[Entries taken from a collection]
# # # #

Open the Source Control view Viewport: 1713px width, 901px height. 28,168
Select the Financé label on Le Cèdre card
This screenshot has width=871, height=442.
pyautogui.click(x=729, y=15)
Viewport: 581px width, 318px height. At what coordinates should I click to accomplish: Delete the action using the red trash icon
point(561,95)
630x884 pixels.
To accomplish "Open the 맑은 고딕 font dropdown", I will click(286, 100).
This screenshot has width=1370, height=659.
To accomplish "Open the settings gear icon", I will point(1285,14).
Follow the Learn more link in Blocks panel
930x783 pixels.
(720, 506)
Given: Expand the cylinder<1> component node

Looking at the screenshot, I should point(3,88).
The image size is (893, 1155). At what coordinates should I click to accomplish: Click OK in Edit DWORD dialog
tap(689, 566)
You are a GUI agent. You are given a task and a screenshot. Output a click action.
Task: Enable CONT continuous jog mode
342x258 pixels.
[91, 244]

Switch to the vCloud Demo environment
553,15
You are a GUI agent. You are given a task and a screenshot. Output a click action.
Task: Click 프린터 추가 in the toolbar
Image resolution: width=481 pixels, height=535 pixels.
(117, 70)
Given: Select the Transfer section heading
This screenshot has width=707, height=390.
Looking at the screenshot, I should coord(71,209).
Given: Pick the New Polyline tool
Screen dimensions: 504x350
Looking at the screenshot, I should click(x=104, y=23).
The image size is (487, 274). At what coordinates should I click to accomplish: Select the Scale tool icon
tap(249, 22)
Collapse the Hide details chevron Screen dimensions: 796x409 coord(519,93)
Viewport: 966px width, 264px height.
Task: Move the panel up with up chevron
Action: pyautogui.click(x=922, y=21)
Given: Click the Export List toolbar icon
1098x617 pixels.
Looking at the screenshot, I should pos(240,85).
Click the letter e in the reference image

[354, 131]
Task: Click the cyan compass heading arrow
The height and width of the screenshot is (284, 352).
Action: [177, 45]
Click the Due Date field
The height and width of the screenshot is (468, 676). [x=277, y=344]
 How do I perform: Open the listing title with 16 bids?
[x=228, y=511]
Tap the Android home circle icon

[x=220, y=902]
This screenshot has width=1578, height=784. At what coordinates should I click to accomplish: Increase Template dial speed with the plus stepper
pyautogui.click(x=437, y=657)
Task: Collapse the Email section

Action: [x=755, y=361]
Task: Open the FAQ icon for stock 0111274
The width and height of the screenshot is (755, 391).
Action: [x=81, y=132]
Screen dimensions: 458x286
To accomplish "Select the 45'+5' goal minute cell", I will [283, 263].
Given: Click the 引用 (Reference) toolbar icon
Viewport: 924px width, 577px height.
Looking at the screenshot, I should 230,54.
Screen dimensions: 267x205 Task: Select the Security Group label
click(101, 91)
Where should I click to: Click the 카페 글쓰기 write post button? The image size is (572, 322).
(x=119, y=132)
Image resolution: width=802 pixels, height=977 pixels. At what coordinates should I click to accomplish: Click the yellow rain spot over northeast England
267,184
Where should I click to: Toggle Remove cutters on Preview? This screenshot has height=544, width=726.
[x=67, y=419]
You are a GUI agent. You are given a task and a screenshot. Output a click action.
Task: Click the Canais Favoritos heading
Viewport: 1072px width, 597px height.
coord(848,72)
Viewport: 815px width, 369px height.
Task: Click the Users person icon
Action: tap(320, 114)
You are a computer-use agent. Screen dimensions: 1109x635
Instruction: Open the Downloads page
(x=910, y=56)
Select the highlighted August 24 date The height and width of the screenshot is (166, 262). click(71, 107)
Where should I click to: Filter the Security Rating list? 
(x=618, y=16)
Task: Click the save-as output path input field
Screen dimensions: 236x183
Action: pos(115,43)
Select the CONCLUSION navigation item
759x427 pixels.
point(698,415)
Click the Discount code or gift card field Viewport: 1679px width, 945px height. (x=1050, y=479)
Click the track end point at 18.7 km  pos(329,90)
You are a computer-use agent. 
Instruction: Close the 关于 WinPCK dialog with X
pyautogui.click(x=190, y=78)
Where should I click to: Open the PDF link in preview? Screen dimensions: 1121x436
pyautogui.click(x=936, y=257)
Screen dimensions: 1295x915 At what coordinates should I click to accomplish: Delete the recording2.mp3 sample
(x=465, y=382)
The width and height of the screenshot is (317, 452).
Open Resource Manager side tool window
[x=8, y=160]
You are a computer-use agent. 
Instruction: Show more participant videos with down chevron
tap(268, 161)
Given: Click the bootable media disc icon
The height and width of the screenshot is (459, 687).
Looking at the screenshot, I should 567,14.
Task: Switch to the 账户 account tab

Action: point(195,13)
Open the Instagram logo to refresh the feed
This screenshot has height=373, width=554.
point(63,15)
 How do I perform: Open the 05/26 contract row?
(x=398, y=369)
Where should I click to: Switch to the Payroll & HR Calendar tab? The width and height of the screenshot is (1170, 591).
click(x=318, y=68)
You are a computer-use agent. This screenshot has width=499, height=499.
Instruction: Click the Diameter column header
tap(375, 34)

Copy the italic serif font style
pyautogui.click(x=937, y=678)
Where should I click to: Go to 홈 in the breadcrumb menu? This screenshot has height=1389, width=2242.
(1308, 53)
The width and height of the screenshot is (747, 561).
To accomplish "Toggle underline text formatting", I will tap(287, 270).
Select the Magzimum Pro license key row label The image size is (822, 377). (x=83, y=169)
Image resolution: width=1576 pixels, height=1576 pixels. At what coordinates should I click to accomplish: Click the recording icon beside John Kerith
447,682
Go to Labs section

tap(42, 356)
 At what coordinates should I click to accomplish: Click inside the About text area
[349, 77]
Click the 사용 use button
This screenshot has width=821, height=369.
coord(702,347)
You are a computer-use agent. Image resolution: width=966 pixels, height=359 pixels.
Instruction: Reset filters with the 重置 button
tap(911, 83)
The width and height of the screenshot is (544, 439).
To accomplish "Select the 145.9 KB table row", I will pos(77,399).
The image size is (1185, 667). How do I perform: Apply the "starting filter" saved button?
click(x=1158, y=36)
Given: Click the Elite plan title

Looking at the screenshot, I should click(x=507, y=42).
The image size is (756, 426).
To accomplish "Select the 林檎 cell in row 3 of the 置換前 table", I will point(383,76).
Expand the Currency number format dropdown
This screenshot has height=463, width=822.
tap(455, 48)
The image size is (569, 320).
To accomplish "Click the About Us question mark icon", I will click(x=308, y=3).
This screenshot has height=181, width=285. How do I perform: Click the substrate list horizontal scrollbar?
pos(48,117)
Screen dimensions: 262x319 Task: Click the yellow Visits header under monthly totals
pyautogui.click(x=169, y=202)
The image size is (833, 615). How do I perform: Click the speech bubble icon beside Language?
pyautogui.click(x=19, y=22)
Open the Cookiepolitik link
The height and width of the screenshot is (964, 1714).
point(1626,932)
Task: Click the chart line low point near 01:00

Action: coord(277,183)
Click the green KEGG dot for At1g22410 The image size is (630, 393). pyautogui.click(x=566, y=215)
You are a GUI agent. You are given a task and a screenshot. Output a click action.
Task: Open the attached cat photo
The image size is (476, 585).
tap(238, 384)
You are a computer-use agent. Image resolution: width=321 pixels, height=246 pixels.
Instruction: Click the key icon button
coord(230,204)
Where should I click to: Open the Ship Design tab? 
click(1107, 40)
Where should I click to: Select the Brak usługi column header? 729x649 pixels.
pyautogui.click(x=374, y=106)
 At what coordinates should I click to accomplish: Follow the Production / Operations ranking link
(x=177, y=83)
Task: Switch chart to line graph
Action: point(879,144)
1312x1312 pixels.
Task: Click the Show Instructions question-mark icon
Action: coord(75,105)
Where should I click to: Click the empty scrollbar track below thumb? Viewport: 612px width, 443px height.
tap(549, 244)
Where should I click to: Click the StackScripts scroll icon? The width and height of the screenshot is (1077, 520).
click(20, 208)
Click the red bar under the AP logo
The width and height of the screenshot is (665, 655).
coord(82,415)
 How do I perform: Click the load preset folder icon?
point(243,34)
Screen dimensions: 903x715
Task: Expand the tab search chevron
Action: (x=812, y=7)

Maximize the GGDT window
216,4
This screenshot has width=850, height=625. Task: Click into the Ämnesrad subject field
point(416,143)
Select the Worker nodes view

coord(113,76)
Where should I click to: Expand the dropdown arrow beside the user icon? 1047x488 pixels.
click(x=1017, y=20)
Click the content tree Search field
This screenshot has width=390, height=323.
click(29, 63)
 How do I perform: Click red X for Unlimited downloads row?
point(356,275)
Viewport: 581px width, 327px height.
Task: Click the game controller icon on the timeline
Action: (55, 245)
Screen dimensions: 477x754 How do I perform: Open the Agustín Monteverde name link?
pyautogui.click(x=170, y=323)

# # # #

:: YOUR OBJECTIVE ::
Arrange the stretch of material from the line containing "The image size is (569, 320)." through the line containing "coord(230,204)" as a numbered list, leaving out blank lines.

:: PROBLEM SOLUTION ::
1. The image size is (569, 320).
2. To accomplish "Click the About Us question mark icon", I will click(x=308, y=3).
3. This screenshot has height=181, width=285. How do I perform: Click the substrate list horizontal scrollbar?
4. pos(48,117)
5. Screen dimensions: 262x319 Task: Click the yellow Visits header under monthly totals
6. pyautogui.click(x=169, y=202)
7. The image size is (833, 615). How do I perform: Click the speech bubble icon beside Language?
8. pyautogui.click(x=19, y=22)
9. Open the Cookiepolitik link
10. The height and width of the screenshot is (964, 1714).
11. point(1626,932)
12. Task: Click the chart line low point near 01:00
13. Action: coord(277,183)
14. Click the green KEGG dot for At1g22410 The image size is (630, 393). pyautogui.click(x=566, y=215)
15. You are a GUI agent. You are given a task and a screenshot. Output a click action.
16. Task: Open the attached cat photo
17. The image size is (476, 585).
18. tap(238, 384)
19. You are a computer-use agent. Image resolution: width=321 pixels, height=246 pixels.
20. Instruction: Click the key icon button
21. coord(230,204)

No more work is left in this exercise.